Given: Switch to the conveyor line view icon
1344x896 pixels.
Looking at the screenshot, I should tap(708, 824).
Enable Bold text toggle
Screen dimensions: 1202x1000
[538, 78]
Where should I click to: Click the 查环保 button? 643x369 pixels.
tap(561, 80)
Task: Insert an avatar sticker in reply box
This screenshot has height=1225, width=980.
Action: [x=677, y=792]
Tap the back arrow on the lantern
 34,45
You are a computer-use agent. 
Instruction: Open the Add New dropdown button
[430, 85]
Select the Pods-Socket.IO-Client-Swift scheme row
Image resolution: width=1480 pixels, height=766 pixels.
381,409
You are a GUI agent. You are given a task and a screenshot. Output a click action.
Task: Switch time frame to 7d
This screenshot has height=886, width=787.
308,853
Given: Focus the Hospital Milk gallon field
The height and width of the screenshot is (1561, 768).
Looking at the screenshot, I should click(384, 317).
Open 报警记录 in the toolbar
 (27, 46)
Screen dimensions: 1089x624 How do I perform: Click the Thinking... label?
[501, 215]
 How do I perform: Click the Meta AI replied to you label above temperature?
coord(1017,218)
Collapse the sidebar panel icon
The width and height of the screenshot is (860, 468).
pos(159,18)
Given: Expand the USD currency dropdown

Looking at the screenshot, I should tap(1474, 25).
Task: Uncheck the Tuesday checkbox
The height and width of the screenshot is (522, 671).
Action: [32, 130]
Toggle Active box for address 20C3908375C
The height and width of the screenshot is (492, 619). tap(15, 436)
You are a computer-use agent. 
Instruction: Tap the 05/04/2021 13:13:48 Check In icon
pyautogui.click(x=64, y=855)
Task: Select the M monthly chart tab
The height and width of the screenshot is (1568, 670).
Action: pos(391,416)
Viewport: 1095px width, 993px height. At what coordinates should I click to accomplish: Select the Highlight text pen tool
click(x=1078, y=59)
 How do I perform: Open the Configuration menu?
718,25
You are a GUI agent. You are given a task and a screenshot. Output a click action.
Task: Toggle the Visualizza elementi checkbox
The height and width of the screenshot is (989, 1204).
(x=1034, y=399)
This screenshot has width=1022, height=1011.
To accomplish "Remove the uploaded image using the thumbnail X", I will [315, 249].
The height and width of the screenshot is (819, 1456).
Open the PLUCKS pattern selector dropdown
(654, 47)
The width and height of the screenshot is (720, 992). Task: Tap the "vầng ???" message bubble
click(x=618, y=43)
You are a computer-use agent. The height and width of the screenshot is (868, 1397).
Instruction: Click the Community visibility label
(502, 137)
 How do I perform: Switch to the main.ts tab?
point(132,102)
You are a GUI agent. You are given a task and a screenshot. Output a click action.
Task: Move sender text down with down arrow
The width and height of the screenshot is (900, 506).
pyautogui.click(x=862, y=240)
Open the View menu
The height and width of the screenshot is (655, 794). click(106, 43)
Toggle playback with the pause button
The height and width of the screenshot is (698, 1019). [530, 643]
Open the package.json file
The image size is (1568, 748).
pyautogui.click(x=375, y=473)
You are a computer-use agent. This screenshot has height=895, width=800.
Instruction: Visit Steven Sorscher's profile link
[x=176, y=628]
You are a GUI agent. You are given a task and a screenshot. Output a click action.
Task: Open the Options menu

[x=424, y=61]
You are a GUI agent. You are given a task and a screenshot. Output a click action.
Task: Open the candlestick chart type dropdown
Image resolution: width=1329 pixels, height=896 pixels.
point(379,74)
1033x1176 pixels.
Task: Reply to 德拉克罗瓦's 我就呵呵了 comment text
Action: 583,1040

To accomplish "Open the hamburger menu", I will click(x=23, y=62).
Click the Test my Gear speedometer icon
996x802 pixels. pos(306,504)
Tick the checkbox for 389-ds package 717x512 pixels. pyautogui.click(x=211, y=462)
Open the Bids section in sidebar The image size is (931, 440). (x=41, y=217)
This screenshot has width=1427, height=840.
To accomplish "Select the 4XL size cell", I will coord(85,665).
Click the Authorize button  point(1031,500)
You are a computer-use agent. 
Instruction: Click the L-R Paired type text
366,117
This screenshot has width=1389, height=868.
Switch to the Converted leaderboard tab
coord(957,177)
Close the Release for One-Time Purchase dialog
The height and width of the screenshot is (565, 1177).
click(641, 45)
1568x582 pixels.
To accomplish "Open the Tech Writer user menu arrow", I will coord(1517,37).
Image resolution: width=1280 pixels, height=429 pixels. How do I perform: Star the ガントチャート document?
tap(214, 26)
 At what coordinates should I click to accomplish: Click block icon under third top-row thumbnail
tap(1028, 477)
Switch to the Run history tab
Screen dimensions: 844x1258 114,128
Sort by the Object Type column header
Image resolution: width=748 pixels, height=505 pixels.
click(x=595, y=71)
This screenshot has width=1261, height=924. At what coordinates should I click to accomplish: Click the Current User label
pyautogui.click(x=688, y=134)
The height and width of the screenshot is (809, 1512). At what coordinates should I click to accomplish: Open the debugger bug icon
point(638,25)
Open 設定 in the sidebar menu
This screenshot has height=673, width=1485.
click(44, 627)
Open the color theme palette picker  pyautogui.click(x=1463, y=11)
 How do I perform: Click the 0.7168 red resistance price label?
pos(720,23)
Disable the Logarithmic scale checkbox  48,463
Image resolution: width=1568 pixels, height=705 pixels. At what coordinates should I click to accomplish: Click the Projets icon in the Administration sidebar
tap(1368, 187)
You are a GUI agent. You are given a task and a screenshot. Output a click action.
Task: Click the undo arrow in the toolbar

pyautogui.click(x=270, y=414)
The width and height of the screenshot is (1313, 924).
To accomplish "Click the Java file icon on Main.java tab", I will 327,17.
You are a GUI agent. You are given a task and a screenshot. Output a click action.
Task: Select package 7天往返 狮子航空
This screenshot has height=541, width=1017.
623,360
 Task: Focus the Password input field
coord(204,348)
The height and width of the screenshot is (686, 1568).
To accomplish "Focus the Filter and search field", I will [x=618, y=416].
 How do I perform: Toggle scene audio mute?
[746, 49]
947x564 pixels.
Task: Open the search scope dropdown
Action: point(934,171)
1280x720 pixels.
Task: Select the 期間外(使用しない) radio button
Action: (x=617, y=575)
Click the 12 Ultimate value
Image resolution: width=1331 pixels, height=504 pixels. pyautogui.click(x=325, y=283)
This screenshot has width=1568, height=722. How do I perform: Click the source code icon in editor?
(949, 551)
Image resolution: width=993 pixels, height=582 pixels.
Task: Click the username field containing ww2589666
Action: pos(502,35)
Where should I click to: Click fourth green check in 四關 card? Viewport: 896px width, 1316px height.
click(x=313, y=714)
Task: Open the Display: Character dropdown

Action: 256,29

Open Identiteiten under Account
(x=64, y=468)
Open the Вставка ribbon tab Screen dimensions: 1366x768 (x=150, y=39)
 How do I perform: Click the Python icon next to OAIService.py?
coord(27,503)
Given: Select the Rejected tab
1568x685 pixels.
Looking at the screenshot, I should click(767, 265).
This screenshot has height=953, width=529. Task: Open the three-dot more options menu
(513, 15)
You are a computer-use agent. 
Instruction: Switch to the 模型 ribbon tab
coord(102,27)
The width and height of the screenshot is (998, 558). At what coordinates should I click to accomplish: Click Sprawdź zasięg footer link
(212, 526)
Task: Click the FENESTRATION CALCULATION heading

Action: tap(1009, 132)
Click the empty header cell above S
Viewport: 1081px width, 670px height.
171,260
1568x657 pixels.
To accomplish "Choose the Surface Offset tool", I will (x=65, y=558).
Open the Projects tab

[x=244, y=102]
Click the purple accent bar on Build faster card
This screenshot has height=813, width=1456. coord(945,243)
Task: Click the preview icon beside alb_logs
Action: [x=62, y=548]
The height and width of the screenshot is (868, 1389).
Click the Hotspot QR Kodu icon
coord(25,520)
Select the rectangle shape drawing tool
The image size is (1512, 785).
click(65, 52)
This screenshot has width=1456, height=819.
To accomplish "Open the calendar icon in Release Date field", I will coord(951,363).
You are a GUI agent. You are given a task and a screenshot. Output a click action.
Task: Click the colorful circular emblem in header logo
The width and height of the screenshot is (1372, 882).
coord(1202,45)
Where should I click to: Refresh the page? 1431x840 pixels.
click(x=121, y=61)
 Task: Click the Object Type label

──────

◆ WRITTEN PROBLEM
Please quote the data above word for word, from the line that contains "How do I perform: Toggle scene audio mute?" through the line that contains "coord(102,27)", inclusive.

◆ RESPONSE
 How do I perform: Toggle scene audio mute?
[746, 49]
947x564 pixels.
Task: Open the search scope dropdown
Action: point(934,171)
1280x720 pixels.
Task: Select the 期間外(使用しない) radio button
Action: (x=617, y=575)
Click the 12 Ultimate value
Image resolution: width=1331 pixels, height=504 pixels. pyautogui.click(x=325, y=283)
This screenshot has width=1568, height=722. How do I perform: Click the source code icon in editor?
(949, 551)
Image resolution: width=993 pixels, height=582 pixels.
Task: Click the username field containing ww2589666
Action: pos(502,35)
Where should I click to: Click fourth green check in 四關 card? Viewport: 896px width, 1316px height.
click(x=313, y=714)
Task: Open the Display: Character dropdown

Action: 256,29

Open Identiteiten under Account
(x=64, y=468)
Open the Вставка ribbon tab Screen dimensions: 1366x768 (x=150, y=39)
 How do I perform: Click the Python icon next to OAIService.py?
coord(27,503)
Given: Select the Rejected tab
1568x685 pixels.
Looking at the screenshot, I should click(767, 265).
This screenshot has height=953, width=529. Task: Open the three-dot more options menu
(513, 15)
You are a computer-use agent. 
Instruction: Switch to the 模型 ribbon tab
coord(102,27)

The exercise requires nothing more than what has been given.